Why this moment matters for AI’s energy footprint
AI demand is rising just as many countries tighten rules on emissions and grid capacity. Big tech firms are signing long-term deals for renewable power, but supply is not infinite. If each new AI breakthrough simply adds more servers and more GPUs, tension between innovation and sustainability will worsen.
Techniques like EaPU offer another path: make AI models themselves far more frugal. Instead of squeezing a few percentage points from software optimisations, this research aims for orders-of-magnitude changes by rebuilding the hardware foundations.
| Approach | Main hardware | Training style | Energy profile |
|---|---|---|---|
| Conventional AI | GPUs / digital accelerators | Frequent full-precision updates | High, dominated by memory transfers |
| Earlier memristor AI | Memristor arrays | Direct mapping of digital weights | Lower, but hurt by device imperfections |
| Memristor + EaPU | Memristor arrays | Error-aware probabilistic updates | Very low, with much longer device life |
Key terms that help make sense of the research
Two expressions appear repeatedly in this work: “in‑memory computing” and “noise tolerance”. They describe big shifts in how we think about machines that learn.
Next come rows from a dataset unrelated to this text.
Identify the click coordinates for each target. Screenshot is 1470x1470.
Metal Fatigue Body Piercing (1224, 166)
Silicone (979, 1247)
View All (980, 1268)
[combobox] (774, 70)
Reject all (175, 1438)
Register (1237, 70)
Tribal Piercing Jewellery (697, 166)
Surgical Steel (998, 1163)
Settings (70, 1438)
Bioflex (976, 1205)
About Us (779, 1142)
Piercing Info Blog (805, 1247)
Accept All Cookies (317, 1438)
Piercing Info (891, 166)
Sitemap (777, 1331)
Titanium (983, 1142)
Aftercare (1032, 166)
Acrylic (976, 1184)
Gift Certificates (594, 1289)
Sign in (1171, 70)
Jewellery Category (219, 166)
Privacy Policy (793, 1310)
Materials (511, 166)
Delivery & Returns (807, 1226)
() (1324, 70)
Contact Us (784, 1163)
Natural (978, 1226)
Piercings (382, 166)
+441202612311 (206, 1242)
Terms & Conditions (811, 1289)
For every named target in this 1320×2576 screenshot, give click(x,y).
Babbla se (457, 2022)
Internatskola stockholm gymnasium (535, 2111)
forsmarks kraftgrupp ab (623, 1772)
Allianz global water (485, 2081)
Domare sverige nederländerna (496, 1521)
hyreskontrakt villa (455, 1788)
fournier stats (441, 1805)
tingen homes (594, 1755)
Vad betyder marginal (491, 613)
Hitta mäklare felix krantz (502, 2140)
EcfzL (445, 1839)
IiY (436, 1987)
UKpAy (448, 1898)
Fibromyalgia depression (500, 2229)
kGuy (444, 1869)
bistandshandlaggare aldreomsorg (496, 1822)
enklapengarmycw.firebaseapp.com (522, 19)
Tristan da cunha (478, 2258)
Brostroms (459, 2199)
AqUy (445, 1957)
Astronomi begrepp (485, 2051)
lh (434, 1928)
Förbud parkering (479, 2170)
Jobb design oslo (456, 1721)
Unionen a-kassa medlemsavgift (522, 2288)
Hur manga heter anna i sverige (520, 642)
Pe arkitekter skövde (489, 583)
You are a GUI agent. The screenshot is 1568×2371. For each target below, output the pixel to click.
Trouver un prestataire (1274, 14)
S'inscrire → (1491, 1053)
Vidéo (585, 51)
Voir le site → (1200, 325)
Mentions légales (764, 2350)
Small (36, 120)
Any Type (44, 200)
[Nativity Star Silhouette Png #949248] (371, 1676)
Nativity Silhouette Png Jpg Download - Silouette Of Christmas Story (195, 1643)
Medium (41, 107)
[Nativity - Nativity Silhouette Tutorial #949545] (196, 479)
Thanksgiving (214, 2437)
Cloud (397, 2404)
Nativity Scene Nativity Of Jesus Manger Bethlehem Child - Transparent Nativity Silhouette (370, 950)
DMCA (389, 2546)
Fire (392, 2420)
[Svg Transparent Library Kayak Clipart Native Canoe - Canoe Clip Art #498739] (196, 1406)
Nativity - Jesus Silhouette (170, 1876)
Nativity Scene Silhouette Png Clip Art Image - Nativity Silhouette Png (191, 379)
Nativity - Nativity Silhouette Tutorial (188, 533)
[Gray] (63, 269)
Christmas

In‑memory computing means performing calculations where the data already sits, instead of hauling it across a chip. For neural networks, which spend a lot of time adding up weighted inputs, this can be done directly in memristor grids through physical currents.
Noise tolerance is the willingness of an algorithm to live with small inaccuracies. Conventional digital training often assumes exact numbers. EaPU, by contrast, deliberately accepts a band of uncertainty. The engineers let the physics be a bit messy, then design the learning rule to stay robust within those bounds.
What this could change in practice
If approaches like EaPU reach maturity, they could reshape where and how AI runs. Imagine smaller data centres that deliver the same model performance with power needs closer to a wind farm than a city block. Or specialised edge devices—think smart cameras or industrial sensors—that can train modest models locally without huge batteries or cooling systems.
There are trade‑offs to consider. Memristor technology still faces manufacturing challenges, variability between devices, and questions about long-term reliability at scale. Data scientists would also need new tools and mental models to work with probabilistic, hardware-aware training rather than idealised digital math.
Yet the potential gains are hard to ignore. Cutting AI energy use by several orders of magnitude would not just trim cloud bills. It would ease pressure on electricity grids, lower associated emissions, and open AI to places where power is scarce or expensive.
The Zhejiang team’s work does not solve AI’s energy problem overnight, but it shows that accepting imperfections—both in hardware and in training—can lead to radically more efficient machines. As model sizes continue to grow, ideas like EaPU may shift from academic curiosity to necessity.